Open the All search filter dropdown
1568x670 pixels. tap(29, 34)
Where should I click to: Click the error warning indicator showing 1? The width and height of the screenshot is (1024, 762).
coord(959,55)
● ● ●
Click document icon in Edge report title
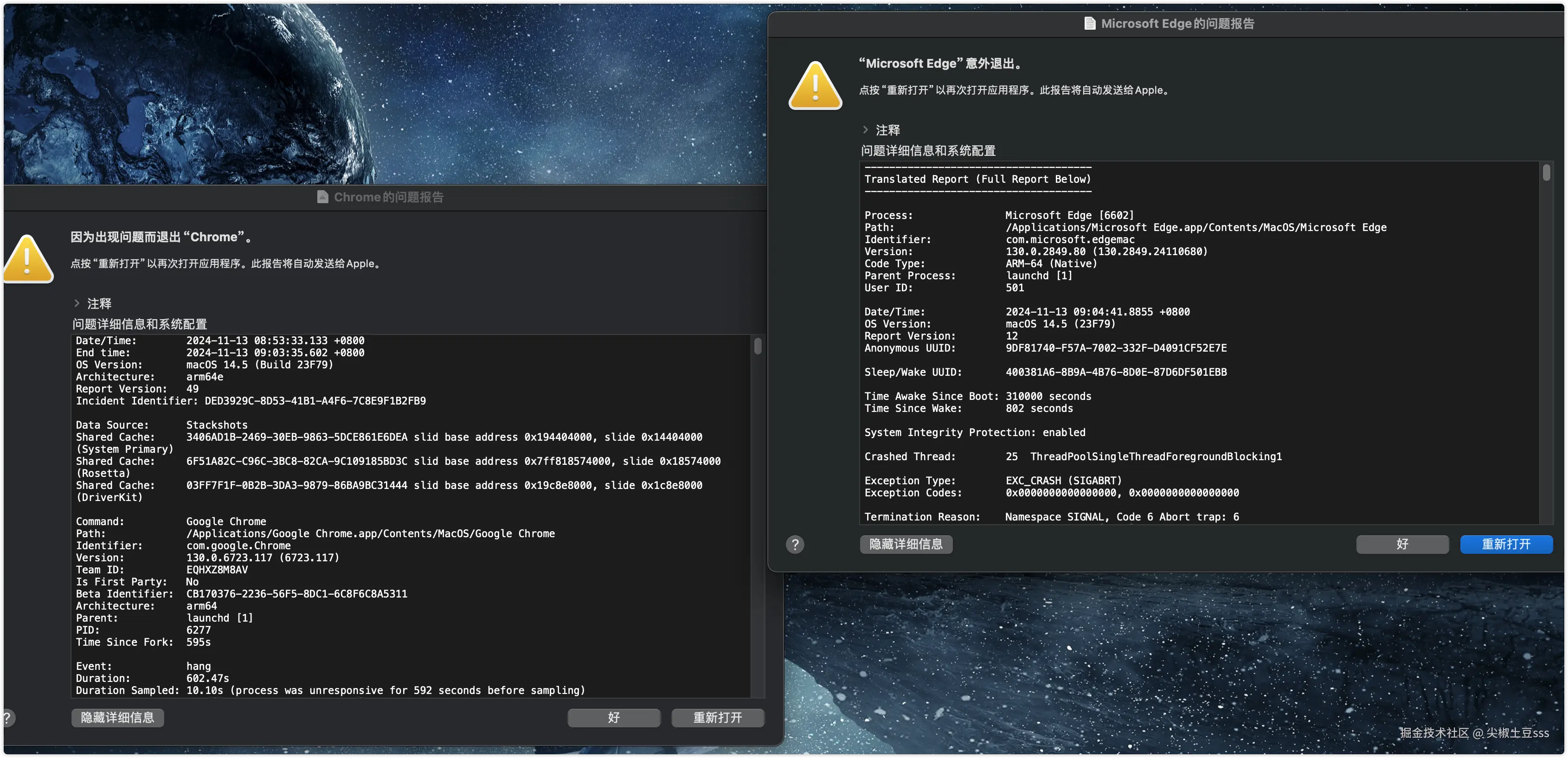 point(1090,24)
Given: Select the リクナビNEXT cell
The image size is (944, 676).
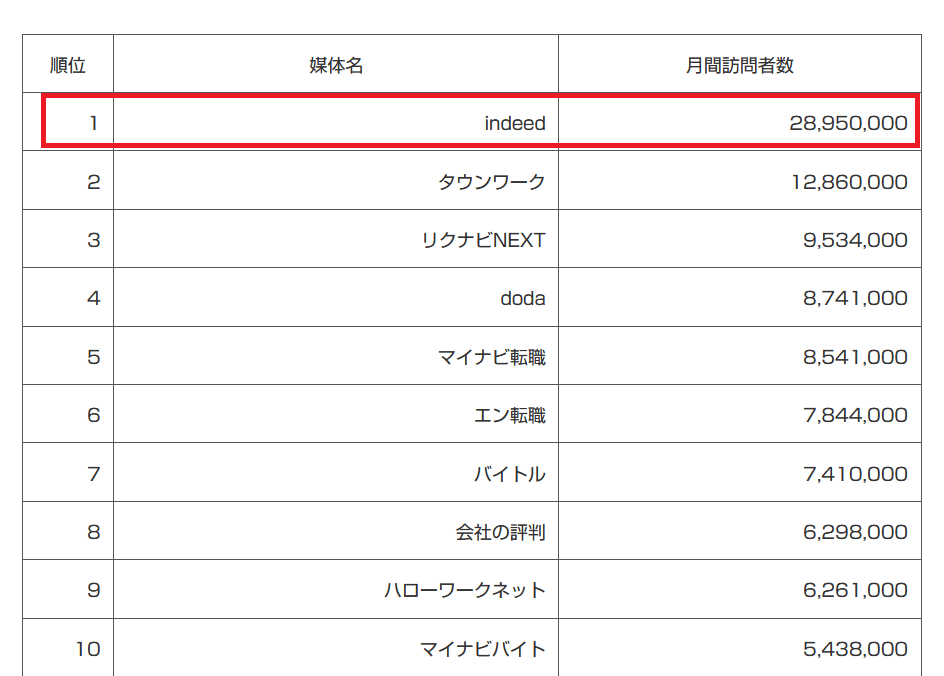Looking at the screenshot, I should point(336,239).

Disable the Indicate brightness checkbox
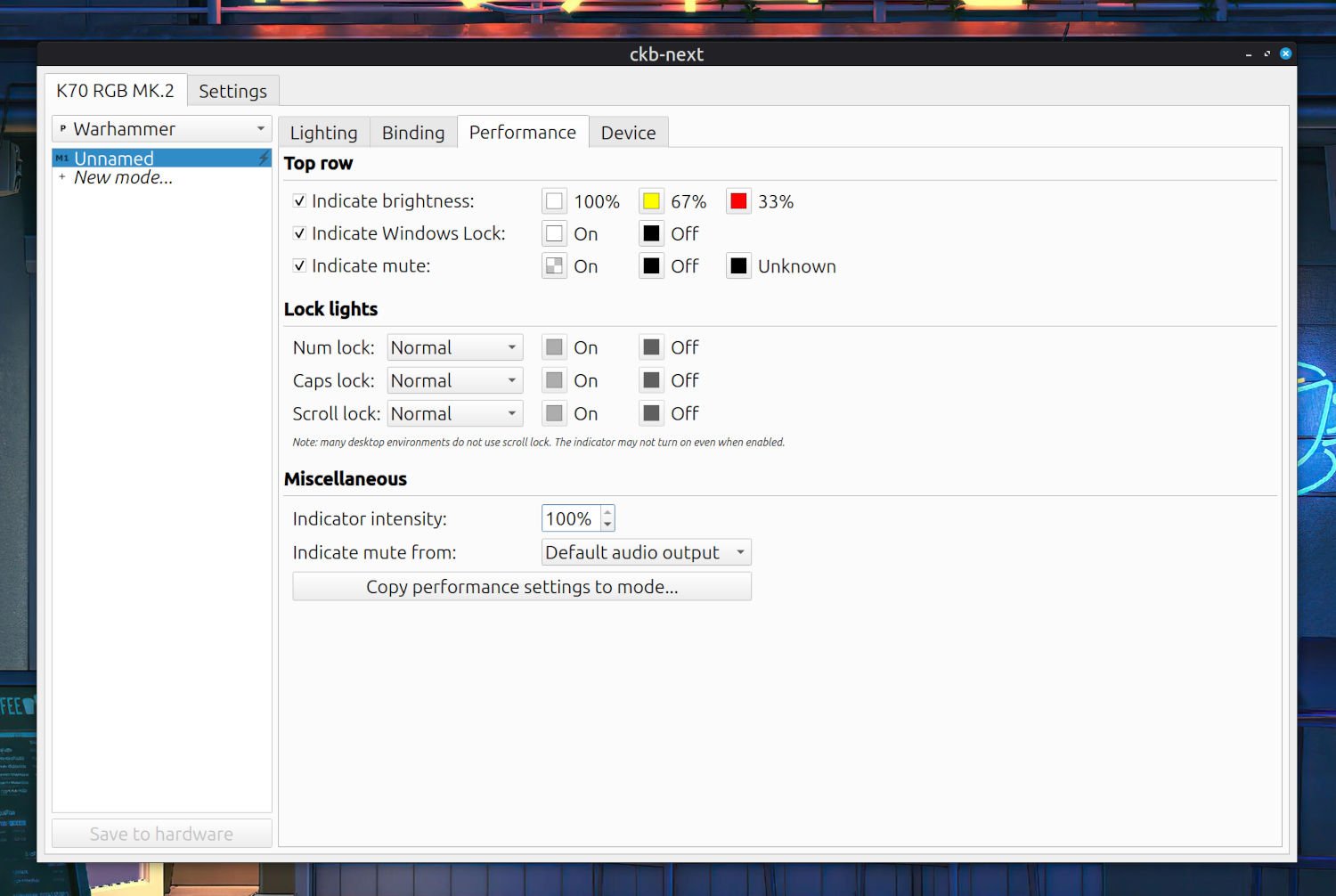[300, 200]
● ● ●
◆ **TO BE DONE**:
Rewrite the rows from the line with "Open the All search filter dropdown" to the line with "coord(959,55)" as a numbered list, including both of those lines and skipping any blank lines.

◆ **IN RESPONSE**:
1. Open the All search filter dropdown
2. 1568x670 pixels. tap(29, 34)
3. Where should I click to: Click the error warning indicator showing 1? The width and height of the screenshot is (1024, 762).
4. coord(959,55)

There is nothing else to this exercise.